### Problems
[A] Write out the passage of the forum thread on updating the plv8js port from "Modify the PORTVERSION" up to and including "don't apply anymore.".
[B] Extend the forum thread on updating the plv8js port, continuing from its last line.

### Text to read
+++

I'll have a look as soon as
a) my package builder is done building my `i386` repo and
b) I find some time

Always happy to fix something in ports, I'm pretty sure it _can_ be fixed, but no guarantees I can do it ;-)


----------



## SirDice (Oct 18, 2021)

freejetz888 said:


> So far I've gone in and modified the Makefile


Modify the PORTVERSION to 3.0.0 and remove PORTREVISION so it actually fetches the latest source code. Leave the compiler settings as is. Then see what happens. As this is a new version you probably need to run `make makesum` first, the port's distinfo needs to be updated for the new version. Then run `make patch`, this will apply the patches that are in the files/ directory. They're likely going to fail to apply (due to the changed sources), figure out which ones are still needed, remove those that don't apply anymore.


----------



## zirias@ (Oct 18, 2021)

`s:probably:certainly:`

Doing that right now ;-)

(edit: I decided to start looking while my builder is still busy, so testing is pretty slow. Some day, I need a "super computer", hehe)


----------



## zirias@ (Oct 18, 2021)

Yeah, one dependency is lang/v8. This might take a while


----------



## freejetz888 (Oct 18, 2021)

Zirias said:


> Yeah, one dependency is lang/v8. This might take a while


Yes, 3 hours to build on my machine. I do really appreciate your and SirDice's help.

On that, I've modified the Makefile to PORTVERSION=    3.0.0 and PORTREVISION=   1. I ran `make makesum` which finished successfully. I then ran `make patch` and removed all files that were failing, which was all of them. I then get the following error on build:



> ===>  Building for postgresql10-plv8js-3.0.0_1
> gmake[1]: Entering directory '/wrkdirs/usr/ports/databases/postgresql-plv8js/work/plv8-3.0.0'
> mkdir -p build
> cd build; git clone https://chromium.googlesource.com/chromium/tools/depot_tools.git
> ...



I installed git on this machine, reboot, and run again but receive the same error.

ETA: I can run `git clone https://chromium.googlesource.com/chromium/tools/depot_tools.git` just fine on its own.


----------



## zirias@ (Oct 18, 2021)

The build tries to do a `git clone`? Oh my, this will be "fun" to fix. I WILL have a look, I can't promise anything, but in any case, don't expect a result too soon, it will probably take a few days…


freejetz888 said:


> I installed git on this machine, reboot, and run again but receive the same error.

+++

### Extracted records
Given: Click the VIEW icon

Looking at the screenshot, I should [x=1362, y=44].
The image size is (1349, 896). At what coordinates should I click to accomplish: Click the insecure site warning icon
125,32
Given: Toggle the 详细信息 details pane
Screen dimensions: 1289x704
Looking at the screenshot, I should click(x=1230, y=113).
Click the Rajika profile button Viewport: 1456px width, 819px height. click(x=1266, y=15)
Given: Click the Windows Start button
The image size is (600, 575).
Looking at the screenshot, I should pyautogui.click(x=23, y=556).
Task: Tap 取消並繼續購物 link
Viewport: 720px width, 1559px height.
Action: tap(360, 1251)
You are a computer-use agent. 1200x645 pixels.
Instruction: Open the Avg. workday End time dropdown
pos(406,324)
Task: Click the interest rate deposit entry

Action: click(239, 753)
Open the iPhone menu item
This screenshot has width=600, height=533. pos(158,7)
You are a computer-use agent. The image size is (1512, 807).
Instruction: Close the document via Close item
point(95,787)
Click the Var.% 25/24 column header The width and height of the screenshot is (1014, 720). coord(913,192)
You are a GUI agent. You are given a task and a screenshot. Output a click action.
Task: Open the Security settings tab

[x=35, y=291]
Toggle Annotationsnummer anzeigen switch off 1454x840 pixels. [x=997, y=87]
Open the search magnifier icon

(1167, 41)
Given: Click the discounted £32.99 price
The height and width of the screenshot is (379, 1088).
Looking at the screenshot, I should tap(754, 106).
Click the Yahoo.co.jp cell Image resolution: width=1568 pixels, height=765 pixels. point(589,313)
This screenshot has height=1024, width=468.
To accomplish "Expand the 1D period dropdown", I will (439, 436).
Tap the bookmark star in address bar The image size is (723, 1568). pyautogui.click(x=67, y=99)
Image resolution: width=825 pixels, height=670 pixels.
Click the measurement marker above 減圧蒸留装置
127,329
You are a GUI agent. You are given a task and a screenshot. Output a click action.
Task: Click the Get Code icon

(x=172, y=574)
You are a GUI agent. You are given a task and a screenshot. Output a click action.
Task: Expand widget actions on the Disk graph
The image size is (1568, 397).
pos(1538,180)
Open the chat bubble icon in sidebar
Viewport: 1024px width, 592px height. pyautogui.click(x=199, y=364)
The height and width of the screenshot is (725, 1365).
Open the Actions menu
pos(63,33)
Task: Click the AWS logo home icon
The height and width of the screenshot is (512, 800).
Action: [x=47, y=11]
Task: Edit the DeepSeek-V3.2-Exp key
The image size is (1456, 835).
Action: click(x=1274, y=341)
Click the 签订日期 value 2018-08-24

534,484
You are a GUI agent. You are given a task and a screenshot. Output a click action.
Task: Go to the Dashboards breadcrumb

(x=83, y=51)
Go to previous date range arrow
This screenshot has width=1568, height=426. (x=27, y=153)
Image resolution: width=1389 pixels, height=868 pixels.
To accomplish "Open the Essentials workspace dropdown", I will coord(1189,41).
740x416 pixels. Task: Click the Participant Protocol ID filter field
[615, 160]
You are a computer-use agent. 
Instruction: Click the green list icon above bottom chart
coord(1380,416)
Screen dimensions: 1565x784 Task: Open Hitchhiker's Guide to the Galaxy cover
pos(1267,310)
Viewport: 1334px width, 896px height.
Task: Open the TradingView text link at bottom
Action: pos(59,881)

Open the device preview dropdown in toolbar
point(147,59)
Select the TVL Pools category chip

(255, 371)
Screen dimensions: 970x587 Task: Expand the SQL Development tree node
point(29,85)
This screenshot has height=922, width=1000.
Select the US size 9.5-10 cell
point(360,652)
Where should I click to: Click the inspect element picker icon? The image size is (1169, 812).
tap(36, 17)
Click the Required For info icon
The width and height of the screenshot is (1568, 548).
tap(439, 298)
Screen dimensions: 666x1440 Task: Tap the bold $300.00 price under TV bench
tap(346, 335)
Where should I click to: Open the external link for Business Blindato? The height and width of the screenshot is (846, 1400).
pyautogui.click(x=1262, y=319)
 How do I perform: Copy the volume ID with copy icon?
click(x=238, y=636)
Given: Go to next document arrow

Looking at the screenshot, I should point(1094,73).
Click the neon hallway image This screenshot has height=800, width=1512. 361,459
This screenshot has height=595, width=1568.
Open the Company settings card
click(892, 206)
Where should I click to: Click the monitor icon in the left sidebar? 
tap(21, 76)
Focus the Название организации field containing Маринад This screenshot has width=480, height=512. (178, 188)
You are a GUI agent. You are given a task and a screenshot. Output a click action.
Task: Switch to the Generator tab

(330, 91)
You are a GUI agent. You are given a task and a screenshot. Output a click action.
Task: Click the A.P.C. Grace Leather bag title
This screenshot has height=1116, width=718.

+++

### Results for each task
[A]
Modify the PORTVERSION to 3.0.0 and remove PORTREVISION so it actually fetches the latest source code. Leave the compiler settings as is. Then see what happens. As this is a new version you probably need to run `make makesum` first, the port's distinfo needs to be updated for the new version. Then run `make patch`, this will apply the patches that are in the files/ directory. They're likely going to fail to apply (due to the changed sources), figure out which ones are still needed, remove those that don't apply anymore.

[B]
Well, I guess you use poudriere? (and, you should!) -- then installing something locally on the machine won't have any effect. poudriere creates a jail for building that has nothing but what is actually listed as a dependency in the port itself  – but a git clone during build is a no-go anyways, once the build starts, there should be no more "fetching". I guess this might be a PITA to port


----------



## SirDice (Oct 18, 2021)

freejetz888 said:


> PORTREVISION= 1


Should be 0 or removed. It's the first revision of the port with the 'new' version, so it starts counting at 0. Should you make a change to the port, without affection the version, then you should increase the PORTREVISION.


----------



## astyle (Oct 18, 2021)

There's a port that's been marked as "Broken" that I did manage to successfully compile: audio/lash. Relevant part to this thread - I told the Makefile to ignore the 'Broken' flag. After that, compiling went fine (The reason for the 'Broken' tag was a py27 dep, anyway). But fighting past source code errors (incorrectly specified APIs / variables) is a bit more than I have the patience for at this point. 

Sometimes, I just look at what else is available in ports to solve my problem... But in this case, it looks like the problem is getting some attention from people who actually know what it takes to go from a simple compile error to getting the ports system to play nice with the software.


----------



## zirias@ (Oct 18, 2021)

SirDice said:


> Should be 0 or removed.


Actually, removed. Explicitly setting it to 0 is frowned upon. This is only an option with complex stuff like e.g. master-slave-ports.


SirDice said:


> Should you make a change to the port, without affection the version, then you should increase the PORTREVISION.


Just for completeness: Only if the built result will differ. So e.g. for a simple build fix, you don't bump PORTREVISION.


astyle said:


> But in this case, it looks like the problem is getting some attention from people who actually know what it takes to go from a simple compile error to getting the ports system to play nice with the software.


Well, I hope I know, at least I have _some_ experience . It will take time until I can really start. Right now, my builder machine has a load of 61 (with 4 cores with hyperthreading). Uhm, yeah


----------



## zirias@ (Oct 19, 2021)

Here you go: PR 259262.

Not sure everything is correct (I can't test whether it works), but it's now building and packaging fine for me.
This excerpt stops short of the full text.